→ **Source text**:
# Grand Venus to West Coast



## coleinsd (Apr 1, 2008)

From what I can tell, if you dropped off your West Coast-bound car in Germany (and maybe some other countries) some time between June 5 and June 25, plus or minus a few days, your car is most likely on the Grand Venus, which left Southampton today and is due in to Port Hueneme on July 26. It makes a stop in Jacksonville en route. Have fun tracking!


----------



## b-y (Sep 14, 2004)

I spotted this also. Our drop-off was at Harms Munich on the 25th, so I am hoping we made the ship. My print-out lists 28 July for ETA. Also, I don't see a later NYK-Line ship for any date in August, but I'm hoping that the schedules are not complete.


----------



## SusieBelle (Feb 18, 2008)

We dropped my car off in Frankfurt on June 21 and it is on the Grand Venus. Since we live in the Seattle area, it is a l-o-n-g wait. The Grand Venus has a reservation to go through the Panama Canal on July 19.


----------



## b-y (Sep 14, 2004)

Additional departures for the month of July are now listed:

_Format for each line is ETS / Name of Ship / Ship Agent / SIS-Nr ETA / Port of Loading _

04.07.2008 GRAND VENUS NYK-LINE C083051 29.07.2008 BREMERHAVEN

10.07.2008 ALIOTH LEADER NYK-LINE C1SX051 05.08.2008 BREMERHAVEN

17.07.2008 MORNING SAPPHIRE NYK-LINE C1XS051 09.08.2008 BREMERHAVEN

(all ETAs are Port Hueneme)


----------



## RockingCPA (Aug 4, 2005)

*Tracking the Grand Venus*

How you guys tracking the boat? My new M3 is on the same ship. I found a link on vesseltracker.com and it seems to be just off out to sea or just leaving the English Channel. Check out this site: http://www.vesseltracker.com/en/Ships/Grand-Venus-9303211.html


----------



## SusieBelle (Feb 18, 2008)

→ **Instruction A**:
Decide whether each statement agrees with the Grand Venus thread. Answer yes or no for each, and quote the exact words of the text that decide it.
(i) The Grand Venus stops in Jacksonville on its way to Port Hueneme.
(ii) The drop-off at Harms Munich took place on the 21st.
(iii) The Alioth Leader loads in Southampton.

→ **Material provided**:
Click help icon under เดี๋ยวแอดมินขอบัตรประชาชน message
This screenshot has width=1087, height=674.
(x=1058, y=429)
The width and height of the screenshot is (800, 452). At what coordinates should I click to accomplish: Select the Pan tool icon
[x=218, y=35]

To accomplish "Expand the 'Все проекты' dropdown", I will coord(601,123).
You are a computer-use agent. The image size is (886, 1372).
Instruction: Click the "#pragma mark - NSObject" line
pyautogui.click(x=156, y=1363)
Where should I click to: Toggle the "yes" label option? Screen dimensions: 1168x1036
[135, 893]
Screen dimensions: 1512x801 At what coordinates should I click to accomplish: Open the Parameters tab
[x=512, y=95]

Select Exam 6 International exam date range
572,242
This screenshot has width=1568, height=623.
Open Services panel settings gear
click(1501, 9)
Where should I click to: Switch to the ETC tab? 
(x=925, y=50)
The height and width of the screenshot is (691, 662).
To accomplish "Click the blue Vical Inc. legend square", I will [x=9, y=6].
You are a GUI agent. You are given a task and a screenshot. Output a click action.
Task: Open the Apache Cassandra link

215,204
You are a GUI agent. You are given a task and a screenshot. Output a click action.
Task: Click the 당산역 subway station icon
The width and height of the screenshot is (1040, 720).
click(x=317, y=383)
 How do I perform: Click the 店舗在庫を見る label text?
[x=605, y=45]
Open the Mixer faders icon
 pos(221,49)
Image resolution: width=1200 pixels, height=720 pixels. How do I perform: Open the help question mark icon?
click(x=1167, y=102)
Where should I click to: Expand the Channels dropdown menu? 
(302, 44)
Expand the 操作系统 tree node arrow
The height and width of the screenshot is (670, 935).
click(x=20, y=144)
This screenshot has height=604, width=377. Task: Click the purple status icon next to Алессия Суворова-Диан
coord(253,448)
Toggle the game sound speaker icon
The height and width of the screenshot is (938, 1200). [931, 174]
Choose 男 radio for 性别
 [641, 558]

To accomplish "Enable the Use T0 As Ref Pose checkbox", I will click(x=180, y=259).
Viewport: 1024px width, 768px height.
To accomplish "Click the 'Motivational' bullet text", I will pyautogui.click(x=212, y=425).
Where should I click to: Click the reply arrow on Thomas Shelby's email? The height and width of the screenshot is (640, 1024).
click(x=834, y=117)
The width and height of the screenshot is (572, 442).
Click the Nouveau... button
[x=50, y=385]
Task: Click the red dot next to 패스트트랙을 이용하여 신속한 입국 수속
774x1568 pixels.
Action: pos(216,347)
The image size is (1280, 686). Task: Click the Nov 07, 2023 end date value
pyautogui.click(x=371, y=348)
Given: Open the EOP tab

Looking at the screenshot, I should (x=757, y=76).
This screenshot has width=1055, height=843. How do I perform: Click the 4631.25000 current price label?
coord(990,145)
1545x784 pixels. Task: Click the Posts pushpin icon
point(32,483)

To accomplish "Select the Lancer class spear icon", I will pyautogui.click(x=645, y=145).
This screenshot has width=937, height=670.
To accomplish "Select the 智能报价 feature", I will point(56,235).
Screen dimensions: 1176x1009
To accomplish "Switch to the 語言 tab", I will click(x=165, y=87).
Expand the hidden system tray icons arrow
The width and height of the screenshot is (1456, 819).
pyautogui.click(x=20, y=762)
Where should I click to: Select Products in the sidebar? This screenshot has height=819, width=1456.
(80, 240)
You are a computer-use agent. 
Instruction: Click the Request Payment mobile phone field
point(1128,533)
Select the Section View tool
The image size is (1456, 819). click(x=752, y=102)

→ **Instruction B**:
Rewrite the records from their first line through the line containing "pos(221,49)", inclusive, keeping the requests. Multiply every coordinate in the answers by 1.5 and round to whole numbers, with halves rounded up.

→ **Right answer A**:
(i) Yes: "It makes a stop in Jacksonville en route."
(ii) No: "Our drop-off was at Harms Munich on the 25th"
(iii) No: "10.07.2008 ALIOTH LEADER NYK-LINE C1SX051 05.08.2008 BREMERHAVEN"

→ **Right answer B**:
Click help icon under เดี๋ยวแอดมินขอบัตรประชาชน message
This screenshot has width=1087, height=674.
(x=1587, y=644)
The width and height of the screenshot is (800, 452). At what coordinates should I click to accomplish: Select the Pan tool icon
[x=327, y=53]

To accomplish "Expand the 'Все проекты' dropdown", I will coord(902,185).
You are a computer-use agent. The image size is (886, 1372).
Instruction: Click the "#pragma mark - NSObject" line
pyautogui.click(x=234, y=2045)
Where should I click to: Toggle the "yes" label option? Screen dimensions: 1168x1036
[203, 1340]
Screen dimensions: 1512x801 At what coordinates should I click to accomplish: Open the Parameters tab
[x=768, y=143]

Select Exam 6 International exam date range
858,363
This screenshot has width=1568, height=623.
Open Services panel settings gear
click(2252, 14)
Where should I click to: Switch to the ETC tab? 
(x=1388, y=75)
The height and width of the screenshot is (691, 662).
To accomplish "Click the blue Vical Inc. legend square", I will [x=14, y=9].
You are a GUI agent. You are given a task and a screenshot. Output a click action.
Task: Open the Apache Cassandra link

323,306
You are a GUI agent. You are given a task and a screenshot. Output a click action.
Task: Click the 당산역 subway station icon
The width and height of the screenshot is (1040, 720).
click(x=476, y=575)
 How do I perform: Click the 店舗在庫を見る label text?
[x=908, y=68]
Open the Mixer faders icon
 pos(332,74)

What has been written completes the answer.